• [Directions]:
In the passage below about old gas masks, which committee issued the report on their dangers?

Thursday, 24 October 2013

Does your history department have old gas masks ?

Genuine artefacts are a fantastic resource for history teaching in all phases. But a report by the Joint Union Asbestos Committee- including all of the teachers' and heads' unions highlights the severe risk from old WWII gas masks.

The report states: No gas mask of WWII vintage should ever be worn. WWII gas masks are potentially dangerous as they can release asbestos fibres. They can also be contaminated with harmful chemicals from previous use in gas drills. In addition some post war gas masks can release asbestos fibres and can be contaminated. Tests have shown that asbestos fibres can be inhaled by wearing the masks. Asbestos fibres can also be released from handling the masks, filters or carrying bag.

• [Recorded data]:
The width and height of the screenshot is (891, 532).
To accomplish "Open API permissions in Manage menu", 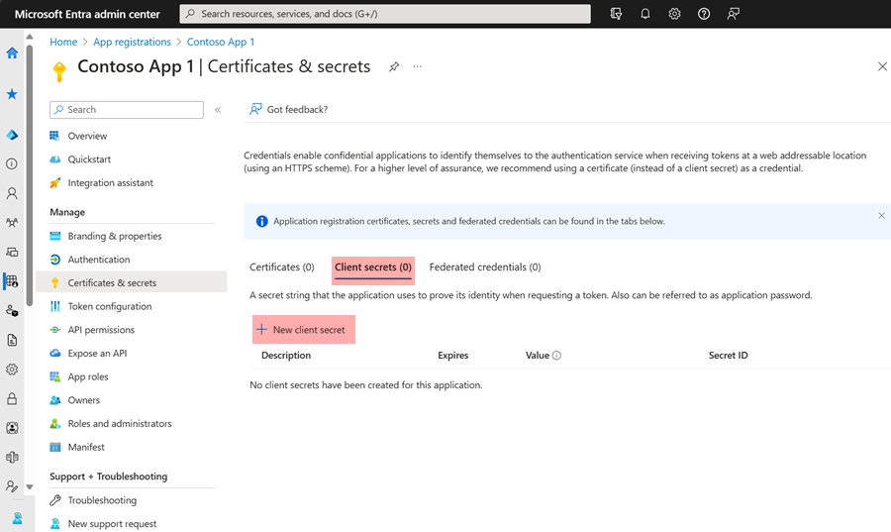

• [Problem solution]:
The Joint Union Asbestos Committee.